A Petrobrás irá desembolsar muito mais recursos com o fechamento do prédio Torre Pituba, na Avenida Antônio Carlos Magalhães, 1113, em Salvador, pagando o aluguel à Fundação Petros, proprietária do imóvel. O contrato de locação é de longo prazo. Enquanto isso, a Companhia já transferiu os empregados do administrativo, lotados na unidade, para um escritório alugado no espaço de coworking.   

Também, o prédio Anexo 1 será devolvido. Essas medidas foram anunciadas aos empregados do Conjunto Pituba, na segunda-feira, dia 16/08, em uma reunião telepresencial com representantes da empresa do Rio de Janeiro.

Para a AEPET-BA, a questão é muito preocupante. Além do Edifício Torre Pituba, outras unidades da empresa integram a área denominada de Conjunto Pituba. São instalações que demandam despesas com manutenção, segurança predial, pagamento de IPTU, e estão sem qualquer perspectiva de locação. Os prédios estão em estado de completo abandono desde que a Petrobrás decidiu sair da Bahia e fechar a sede administrativa, em setembro de 2019.   

Entre as unidades temos o prédio denominado de EDIBA (Edifício Marechal Adhemar de Queiroz) que abrigaria a Universidade Petrobrás; o edifício anexo I, onde funcionava o Centro de Processamento de Dados; o anexo 3 onde ficava o setor de saúde.

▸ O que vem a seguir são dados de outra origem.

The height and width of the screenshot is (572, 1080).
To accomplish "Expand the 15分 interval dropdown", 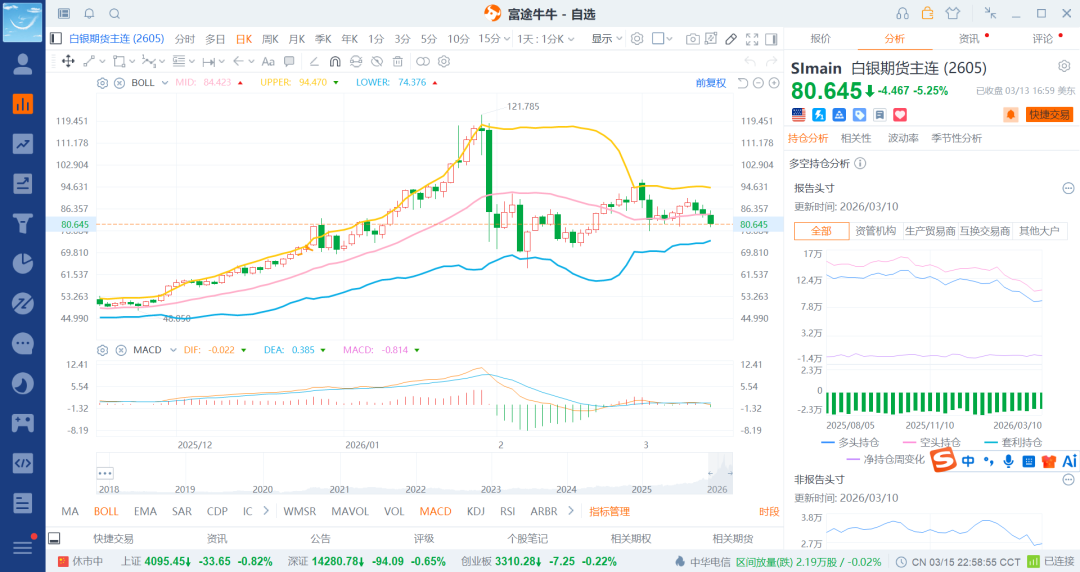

Desses, atualmente, o anexo 3 está alugado à Polícia Federal, temporariamente. 

O presidente da AEPET-BA, Marcos André dos Santos, se diz aliviado com a notícia de que a Petrobras vai manter o contrato com a Petros, referente ao Torre Pituba, mas cobra transparência do fundo de pensão sobre a destinação dos outros imóveis. “Acredito que a Petros terá muitas dificuldades para alugar esses prédios, em especial o Torre Pituba devido ao projeto arquitetônico e as instalações”, denuncia ele. 

Quando era conselheiro deliberativo, ele questionou diversas vezes a Petros sobre o assunto, mas a resposta sempre era a mesma em relação ao contrato de locação, o que não é suficiente. Inclusive, porque na construção do Torre Pituba, os recursos saíram do patrimônio do fundo de pensão, especificamente, 75% Petros 1 e 25% Petros 2.  Para evitar mais prejuízo aos participantes e assistidos, a Petros deve abrir o diálogo com os trabalhadores e as entidades de petroleiros sobre essa questão.

Outra iniciativa da AEPET-BA foi encaminhar uma notificação extrajudicial ao presidente da Petros, Bruno Dias, em junho do ano passado, para alertá-lo sobre os riscos do rompimento do contrato de locação. Recentemente, a entidade solicitou apoio às entidades que integram o Fórum Nacional em Defesa da Petros e AMS.

Torre Pituba

O prédio foi construído pelas construtoras Odebrecht e OAS, em regime built to suit, com recursos da Fundação Petros cujo orçamento estimado foi de R$ 1.478.816.945,76. As obras foram alvo de investigação do Ministério Público Federal, na Operação Lava Jato.  

Com 22 andares, 2.600 vagas de estacionamento e heliponto, o Torre Pituba foi construído para abrigar as atividades administrativas e financeiras da Petrobrás. O prazo de arrendamento do prédio é de 30 anos, a partir de 2016 até 2046.